Anytime someone comes to a clinic or hospital, vital signs are taken as a routine first-step in the evaluation and diagnostic process. Questions are asked about history and current signs and symptoms.
From this information, the health care professionals make a mental list of possible problems. Further testing proceeds in order to make the final differential diagnosis (in other words, figuring out which one of the possible problems is the actual problem).
It is likely that in the first five minutes they were able to assess your mother and determine that she wasn’t having a heart attack. The symptoms and history are classic but they would rely on more than that — always taking measures to keep the patient safe and ensuring the best results.
If it turns out she had a sore on the big toe, the next concern is for foot infection. And there may have been something in the history to tip them off to look for such a thing. Diabetes is the first condition that comes to mind as a potential cause of a sore on the toe in an older adult.

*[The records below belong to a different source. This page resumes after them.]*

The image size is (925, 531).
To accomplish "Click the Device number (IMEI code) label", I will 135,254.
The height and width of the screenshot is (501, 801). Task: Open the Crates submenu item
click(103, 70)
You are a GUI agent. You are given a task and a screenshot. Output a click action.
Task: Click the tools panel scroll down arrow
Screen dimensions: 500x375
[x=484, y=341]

Loss of sensation in the feet is the number one cause of foot amputations among patients with diabetes. Stubbing a toe or cutting the skin can go unnoticed in the absence of pain. Infection in an area with decreased circulation can go untreated for too long ending up in loss of toes, foot, and even the leg. In fact, two-thirds of all nontraumatic leg amputations are done on patients with diabetes. The potential seriousness of such a condition may be why they spent so much time and attention on the sore toe.
But perhaps your mother doesn’t have diabetes. Although diabetes is the number one cause of foot infections, such infections are also associated with other systemic conditions such as chronic kidney or liver disease, gout, and peripheral vascular disease.

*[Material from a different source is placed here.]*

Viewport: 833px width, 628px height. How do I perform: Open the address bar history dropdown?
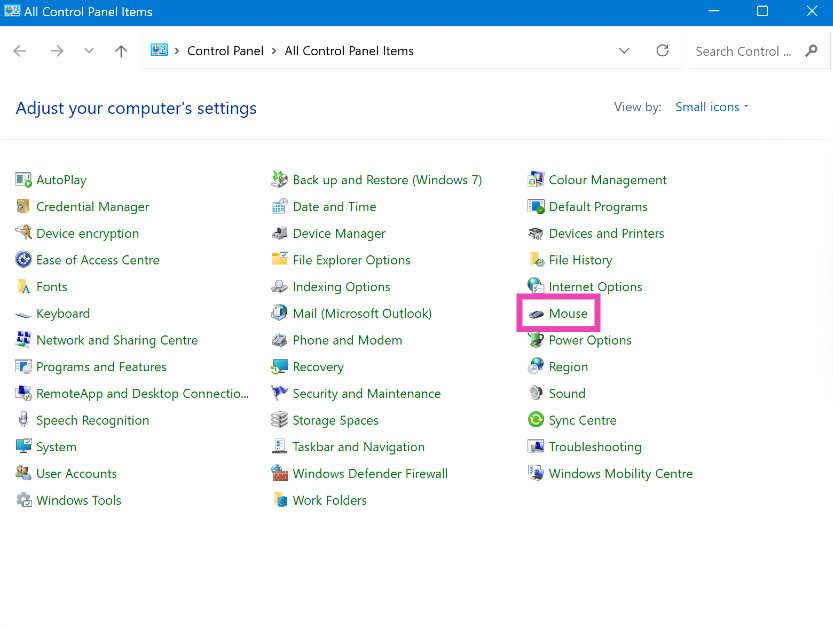pos(624,51)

Anyone whose immune system isn’t responding well (we say they are immunocompromised) for any reason are also at increased risk for foot sores leading to infections. The immunocompromised include the elderly, anyone taking immunosuppressant medications for rheumatoid arthritis or organ transplantation, AIDS patients, cancer patients, and anyone who is malnourished (alcoholics, people with eating disorders or chronic diseases).
This may not answer your question directly but what we hope to do is give you a bigger picture perspective so you can better assess your mother’s situation. Of course, this is all done in hindsight (after the fact). But spending a couple thousand dollars in diagnostic prevention may have saved your mother tens of thousands of dollars and loss of limb down the road.